**TEXTO DE ORIGEN**:
-=-=-

7.10.06

EL TIEMPO DEL RELOJERO

Es difícil para mí comprender otro tiempo humano: por ejemplo, el del relojero.
Por ejemplo, el del monje que caligrafiaba con minuciosa precisión o iluminaba con precisas pinceladas de color un solo códice (o una parte de un códice) durante toda una vida, mañanas y tardes, misas y maitines, comidas y ayunos, duros inviernos y soporíferos veranos, crepúsculos y mediodías ardientes, horas y horas y horas y horas y horas...
El del maestro pintor, ese pintor realista que afila los lápices para captar un segundo que se le escurre entre los dedos (el sol que se cuela entre las ramas de un membrillo) y lo intenta día tras día, segundo a segundo, mientras los membrillos crecen y engordan, maduran y caen y se pudren al fin ( y vuelta a afilar los lápices, a extender los colores en la paleta con parsimoniosa lentitud).

-=-=-

**INSTRUCCIONES**:
1: Según el texto sobre el tiempo del relojero, ¿entre las ramas de qué árbol se cuela el sol que intenta captar el pintor?
2: Actualiza el tramo del texto sobre el tiempo del relojero que va desde "Es difícil para" hasta "con parsimoniosa lentitud).", poniendo "manuscrito" en lugar de "códice".
3: Resume en dos oraciones el texto sobre el tiempo del relojero.
Las líneas que siguen proceden de otra fuente.

**BLOQUE DE DATOS**:
-=-=-

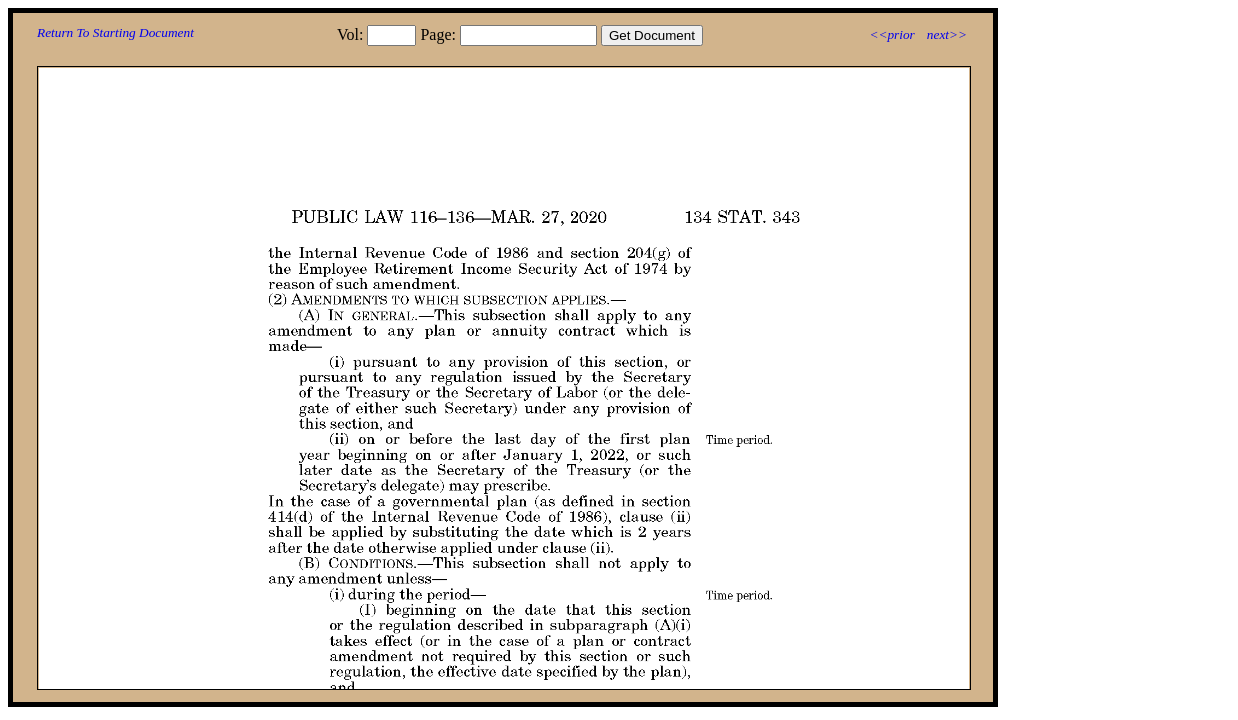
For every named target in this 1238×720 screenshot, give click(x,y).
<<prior (891, 34)
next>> (947, 34)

-=-=-

**EJERCICIO RESUELTO**:
1: Un membrillo.

2:
Es difícil para mí comprender otro tiempo humano: por ejemplo, el del relojero.
Por ejemplo, el del monje que caligrafiaba con minuciosa precisión o iluminaba con precisas pinceladas de color un solo manuscrito (o una parte de un manuscrito) durante toda una vida, mañanas y tardes, misas y maitines, comidas y ayunos, duros inviernos y soporíferos veranos, crepúsculos y mediodías ardientes, horas y horas y horas y horas y horas...
El del maestro pintor, ese pintor realista que afila los lápices para captar un segundo que se le escurre entre los dedos (el sol que se cuela entre las ramas de un membrillo) y lo intenta día tras día, segundo a segundo, mientras los membrillos crecen y engordan, maduran y caen y se pudren al fin ( y vuelta a afilar los lápices, a extender los colores en la paleta con parsimoniosa lentitud).

3: El texto expresa lo difícil que resulta comprender otro tiempo humano, como el del relojero. Pone como ejemplos al monje que pasaba toda una vida caligrafiando o iluminando un solo códice y al pintor realista que intenta día tras día captar el sol que se cuela entre las ramas de un membrillo.